__Your assignment__
From the sand dam article below, list each plan that the quoted speaker says the group has for the future.
*** Reading text Section Begins ***
By December 2016 they had completed the sand dam (built with the support of Rotary Clubs in Great Britain and Ireland) and shallow well. “One day, overnight, it rained and we called each other from all the villages. We were very, very happy to see water here.”As we have been chatting under the tree, I can see the shallow well in the distance with gaggles of women chatting and laughing as they pump clear water into jerry cans. They come and go, queuing for a few minutes before disappearing off to their homes. “The plan is now to plant vegetables here, as well as to build another sand dam this year and construct two school water tanks.”
Japheth, one of the only men amongst a sea of women, motions for a moment to speak. “The remaining distance that we have to walk together as a group will now not defeat us because we have already done the hardest bit and we will continue.”
We ask about other changes since the sand dam for local people and Ana Munyoki chips in with a grin. “Now I sleep up until 6am. I have sufficient water for the household. We now have more time to spend with our husbands, our families.” Vigorous head bobbing spreads around the group. Women shoulder the burden of water collection in these areas so they feel the changes deeply.
The shallow well, now successfully providing water, has also helped relieve social burdens. “It is a source of income for us. Before, when we had issues that needed financial intervention, we had to get money from our own pockets. But now we can get money from there.” In such poverty stricken areas, people have grown accustomed to sacrificing their own income for others in need. “One of the local community members has been hospitalised and his family asked for assistance.” Previously the members would have found what few shillings they could from their own pockets to help, but now, “we decided to borrow 500 shillings from the proceeds of water sales to help out.”
Wendo wa Matoki self-help group is not unique in the huge challenges they have had to overcome. However, as a group in a new region for ASDF, they are faced with becoming the example for others to follow.
It (the shallow well) is a source of income for us. Before, when we had issues that needed financial intervention, we had to get money from our own pockets. But now we can get money from there.
Ana Munyoki, Wendo wa Matoki self-help group member.
*** Reading text Section Ends ***
*** Stored data Section Begins ***
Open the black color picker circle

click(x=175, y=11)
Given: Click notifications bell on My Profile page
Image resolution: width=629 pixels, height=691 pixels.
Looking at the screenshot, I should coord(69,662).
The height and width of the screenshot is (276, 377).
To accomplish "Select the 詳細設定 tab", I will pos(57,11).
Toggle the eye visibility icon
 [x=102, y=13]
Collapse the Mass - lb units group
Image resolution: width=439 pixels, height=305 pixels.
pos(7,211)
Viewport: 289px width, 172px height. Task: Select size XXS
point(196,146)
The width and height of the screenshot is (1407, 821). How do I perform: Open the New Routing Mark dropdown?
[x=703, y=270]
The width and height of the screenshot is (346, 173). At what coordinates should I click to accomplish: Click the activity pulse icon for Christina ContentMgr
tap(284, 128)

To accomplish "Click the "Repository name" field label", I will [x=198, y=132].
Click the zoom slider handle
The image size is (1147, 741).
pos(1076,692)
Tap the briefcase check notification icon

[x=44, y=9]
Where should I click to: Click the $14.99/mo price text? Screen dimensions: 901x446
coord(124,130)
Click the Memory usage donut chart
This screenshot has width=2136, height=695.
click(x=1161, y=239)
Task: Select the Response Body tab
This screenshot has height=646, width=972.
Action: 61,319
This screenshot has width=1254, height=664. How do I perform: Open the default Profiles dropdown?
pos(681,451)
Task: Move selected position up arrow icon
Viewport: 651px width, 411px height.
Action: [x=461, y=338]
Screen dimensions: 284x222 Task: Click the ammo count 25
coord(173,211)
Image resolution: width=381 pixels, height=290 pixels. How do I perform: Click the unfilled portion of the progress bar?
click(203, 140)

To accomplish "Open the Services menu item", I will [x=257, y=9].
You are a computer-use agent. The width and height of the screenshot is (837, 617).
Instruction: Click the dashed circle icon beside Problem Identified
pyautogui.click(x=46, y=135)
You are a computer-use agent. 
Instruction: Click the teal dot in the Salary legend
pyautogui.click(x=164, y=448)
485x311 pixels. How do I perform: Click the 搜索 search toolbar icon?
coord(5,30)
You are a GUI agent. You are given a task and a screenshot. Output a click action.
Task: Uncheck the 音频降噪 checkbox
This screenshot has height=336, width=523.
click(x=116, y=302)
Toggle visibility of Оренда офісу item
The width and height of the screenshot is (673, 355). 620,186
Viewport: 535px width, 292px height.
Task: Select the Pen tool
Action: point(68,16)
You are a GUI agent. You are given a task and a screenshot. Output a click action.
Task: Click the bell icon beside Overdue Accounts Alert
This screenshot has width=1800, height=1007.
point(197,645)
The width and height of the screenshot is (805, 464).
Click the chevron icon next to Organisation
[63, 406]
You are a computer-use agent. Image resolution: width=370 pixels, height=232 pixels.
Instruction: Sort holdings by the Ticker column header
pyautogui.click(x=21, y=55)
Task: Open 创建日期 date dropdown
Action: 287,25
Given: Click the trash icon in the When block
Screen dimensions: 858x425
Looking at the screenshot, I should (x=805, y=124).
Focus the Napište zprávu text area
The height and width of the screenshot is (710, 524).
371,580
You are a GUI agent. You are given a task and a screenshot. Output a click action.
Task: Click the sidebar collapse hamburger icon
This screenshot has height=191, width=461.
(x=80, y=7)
*** Stored data Section Ends ***
__Exercise response__
- Plant vegetables at the site
- Build another sand dam this year
- Construct two school water tanks